- [Material]:
▬▬▬

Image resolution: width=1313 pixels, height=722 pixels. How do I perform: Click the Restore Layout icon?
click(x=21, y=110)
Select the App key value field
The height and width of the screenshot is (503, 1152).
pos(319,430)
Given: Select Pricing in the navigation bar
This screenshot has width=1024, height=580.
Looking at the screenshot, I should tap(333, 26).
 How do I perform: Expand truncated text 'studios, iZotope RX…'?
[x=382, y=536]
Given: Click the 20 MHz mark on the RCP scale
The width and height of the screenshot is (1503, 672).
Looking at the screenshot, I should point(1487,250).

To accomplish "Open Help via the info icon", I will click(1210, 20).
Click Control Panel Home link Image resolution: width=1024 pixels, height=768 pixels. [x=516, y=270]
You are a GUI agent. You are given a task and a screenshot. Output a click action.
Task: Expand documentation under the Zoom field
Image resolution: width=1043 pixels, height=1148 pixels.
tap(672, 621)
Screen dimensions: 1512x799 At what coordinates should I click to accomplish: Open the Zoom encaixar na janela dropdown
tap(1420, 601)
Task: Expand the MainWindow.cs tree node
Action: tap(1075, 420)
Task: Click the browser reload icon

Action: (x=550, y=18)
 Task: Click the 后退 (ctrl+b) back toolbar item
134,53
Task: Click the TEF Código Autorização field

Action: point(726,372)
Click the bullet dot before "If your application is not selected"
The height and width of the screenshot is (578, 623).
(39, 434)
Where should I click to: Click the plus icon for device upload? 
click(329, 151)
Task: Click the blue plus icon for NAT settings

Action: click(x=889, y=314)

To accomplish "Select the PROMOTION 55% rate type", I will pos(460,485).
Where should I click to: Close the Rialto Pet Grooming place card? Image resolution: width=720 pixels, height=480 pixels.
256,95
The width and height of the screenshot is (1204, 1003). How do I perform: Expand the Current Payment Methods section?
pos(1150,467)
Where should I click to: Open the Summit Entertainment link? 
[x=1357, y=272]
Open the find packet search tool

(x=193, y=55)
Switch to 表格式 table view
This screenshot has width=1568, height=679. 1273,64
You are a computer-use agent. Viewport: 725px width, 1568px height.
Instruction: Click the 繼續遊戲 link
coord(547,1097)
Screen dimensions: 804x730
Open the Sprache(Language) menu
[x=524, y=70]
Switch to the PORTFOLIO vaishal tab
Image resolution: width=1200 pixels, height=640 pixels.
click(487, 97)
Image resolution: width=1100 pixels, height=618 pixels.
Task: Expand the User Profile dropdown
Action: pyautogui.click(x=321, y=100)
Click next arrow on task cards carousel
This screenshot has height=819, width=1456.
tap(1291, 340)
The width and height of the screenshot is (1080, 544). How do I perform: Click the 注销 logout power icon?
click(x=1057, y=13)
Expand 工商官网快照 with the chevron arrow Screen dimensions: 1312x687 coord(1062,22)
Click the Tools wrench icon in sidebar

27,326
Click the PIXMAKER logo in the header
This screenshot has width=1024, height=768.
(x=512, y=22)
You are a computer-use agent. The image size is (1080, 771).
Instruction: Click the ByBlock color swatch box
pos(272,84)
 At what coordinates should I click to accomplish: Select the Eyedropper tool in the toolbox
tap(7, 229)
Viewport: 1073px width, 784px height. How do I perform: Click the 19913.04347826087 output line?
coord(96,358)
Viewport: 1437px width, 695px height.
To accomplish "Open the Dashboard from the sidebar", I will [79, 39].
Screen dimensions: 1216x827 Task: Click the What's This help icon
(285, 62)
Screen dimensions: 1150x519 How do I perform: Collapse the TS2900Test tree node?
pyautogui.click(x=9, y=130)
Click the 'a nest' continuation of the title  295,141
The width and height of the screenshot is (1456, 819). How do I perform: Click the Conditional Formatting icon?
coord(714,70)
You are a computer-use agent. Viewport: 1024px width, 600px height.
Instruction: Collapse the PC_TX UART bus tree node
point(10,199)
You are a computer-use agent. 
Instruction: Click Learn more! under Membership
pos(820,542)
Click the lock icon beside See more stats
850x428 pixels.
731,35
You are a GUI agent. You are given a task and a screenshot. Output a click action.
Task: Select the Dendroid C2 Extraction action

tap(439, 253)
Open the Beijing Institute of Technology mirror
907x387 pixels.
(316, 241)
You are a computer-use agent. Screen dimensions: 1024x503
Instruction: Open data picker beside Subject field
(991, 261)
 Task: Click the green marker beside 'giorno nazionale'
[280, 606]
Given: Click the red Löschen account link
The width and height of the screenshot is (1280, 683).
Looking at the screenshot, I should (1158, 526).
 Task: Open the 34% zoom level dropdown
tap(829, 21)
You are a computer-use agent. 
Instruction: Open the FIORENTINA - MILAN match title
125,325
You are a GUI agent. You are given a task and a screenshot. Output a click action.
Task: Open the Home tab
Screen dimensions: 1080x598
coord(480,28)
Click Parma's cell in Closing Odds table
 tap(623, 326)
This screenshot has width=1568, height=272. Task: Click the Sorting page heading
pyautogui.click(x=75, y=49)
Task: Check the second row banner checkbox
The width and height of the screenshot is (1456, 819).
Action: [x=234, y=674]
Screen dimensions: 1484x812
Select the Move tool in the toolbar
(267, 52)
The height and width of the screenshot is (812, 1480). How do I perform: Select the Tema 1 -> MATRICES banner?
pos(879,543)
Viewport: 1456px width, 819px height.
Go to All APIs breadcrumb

▬▬▬

- [Exercise brief]: Can you return, word for word, the stretch of rows from the very beginning through the line containing "Looking at the screenshot, I should tap(333, 26).", including both ends?

- [Exercise output]:
Image resolution: width=1313 pixels, height=722 pixels. How do I perform: Click the Restore Layout icon?
click(x=21, y=110)
Select the App key value field
The height and width of the screenshot is (503, 1152).
pos(319,430)
Given: Select Pricing in the navigation bar
This screenshot has width=1024, height=580.
Looking at the screenshot, I should tap(333, 26).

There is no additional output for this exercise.